Exercise prompt:
Reproduce the lines from the first one up to and including the line containing "Action: click(339, 122)", with "Toggle" changed to "Press" and all else unaltered. Omit the pictures from your answer.

Listed records:
────

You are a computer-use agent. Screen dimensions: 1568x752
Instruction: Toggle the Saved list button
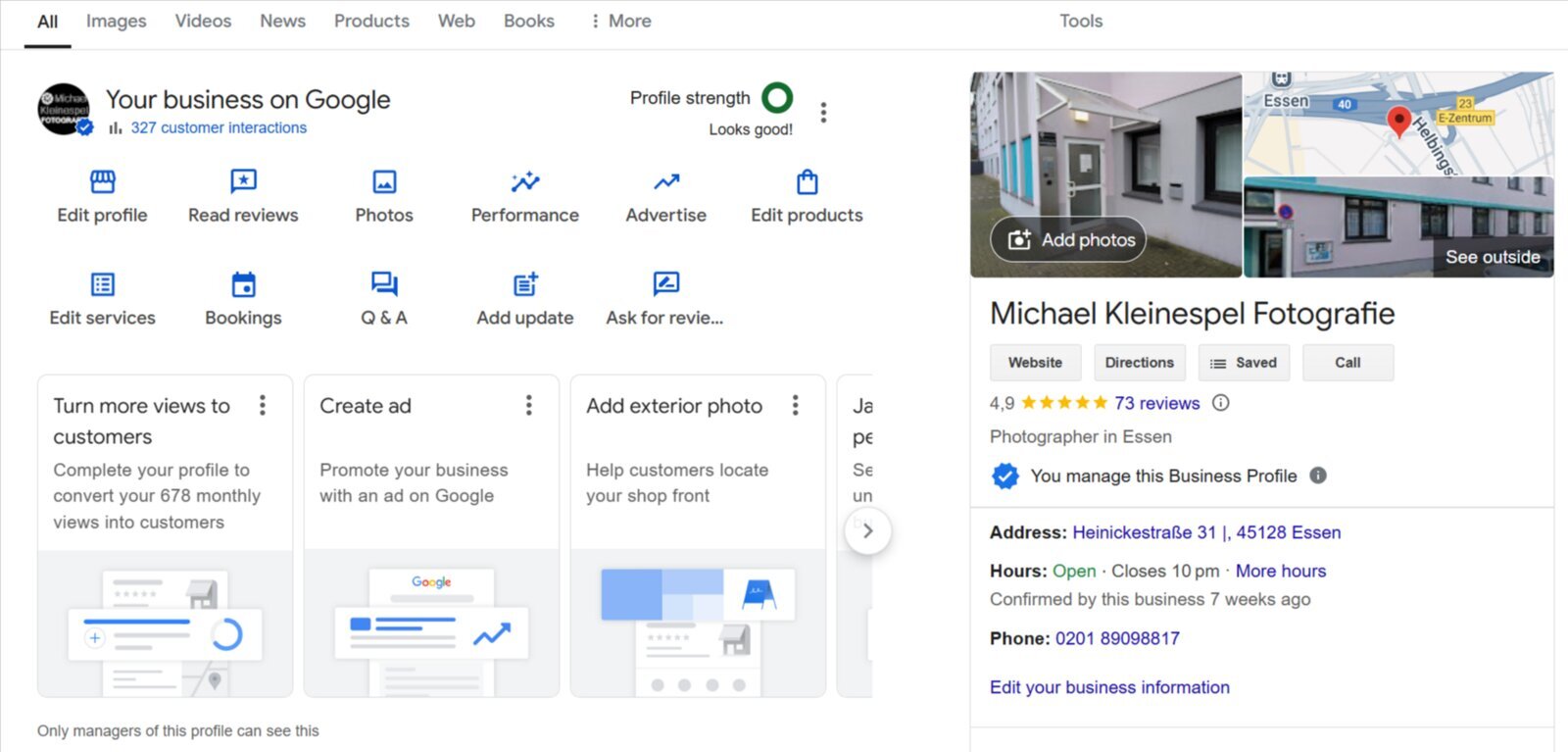[x=1244, y=363]
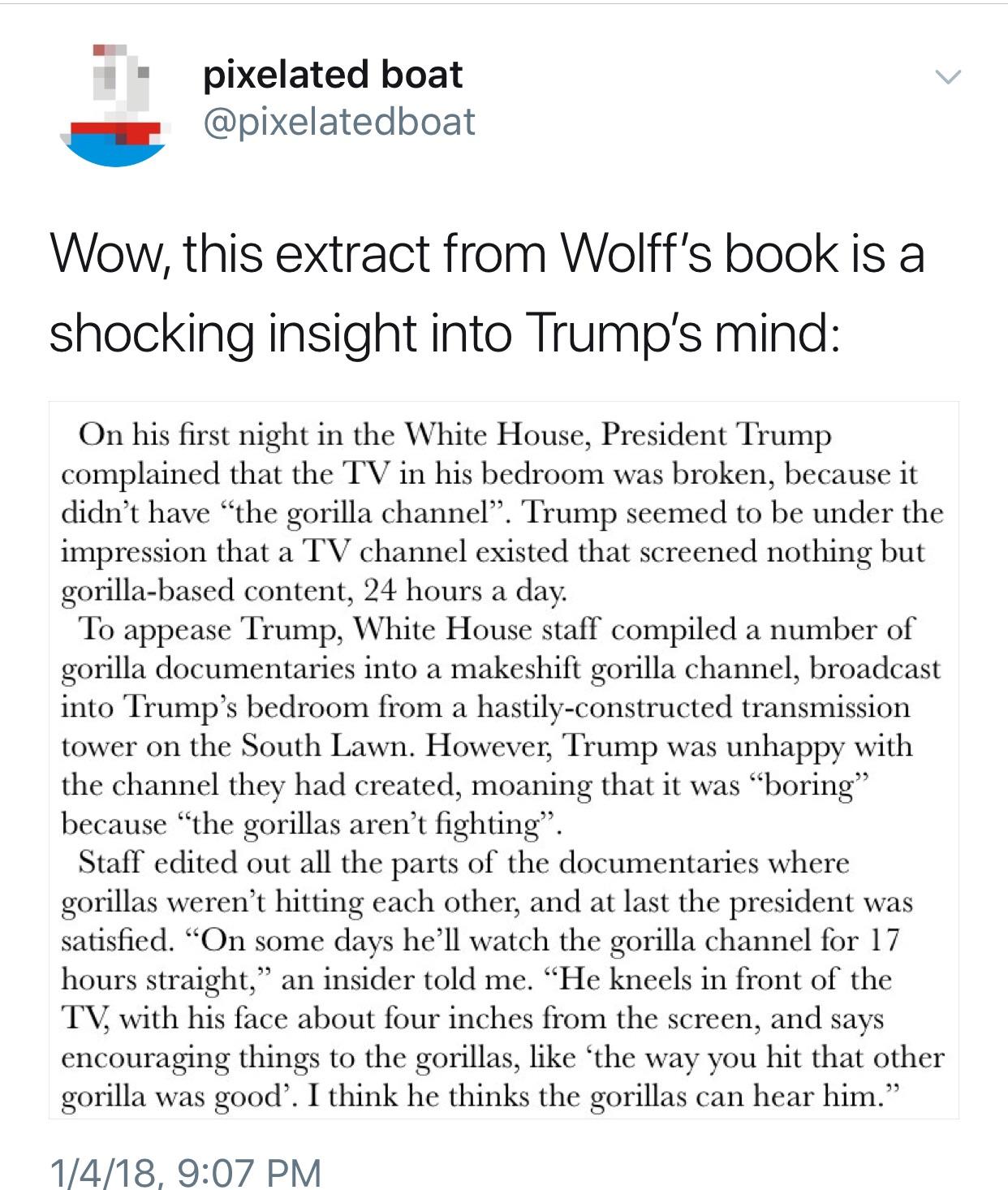This screenshot has height=1190, width=1008.
Task: Click the @pixelatedboat handle
Action: click(339, 122)
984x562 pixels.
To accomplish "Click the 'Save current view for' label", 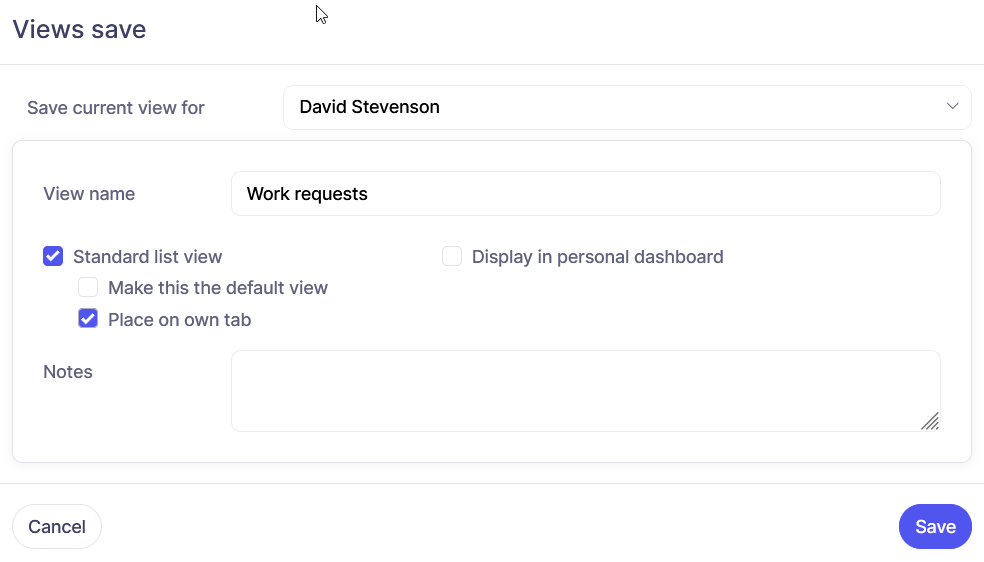I will tap(116, 108).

────

Correct response:
You are a computer-use agent. Screen dimensions: 1568x752
Instruction: Press the Saved list button
[x=1244, y=363]
This screenshot has height=1190, width=1008.
Task: Click the @pixelatedboat handle
Action: click(339, 122)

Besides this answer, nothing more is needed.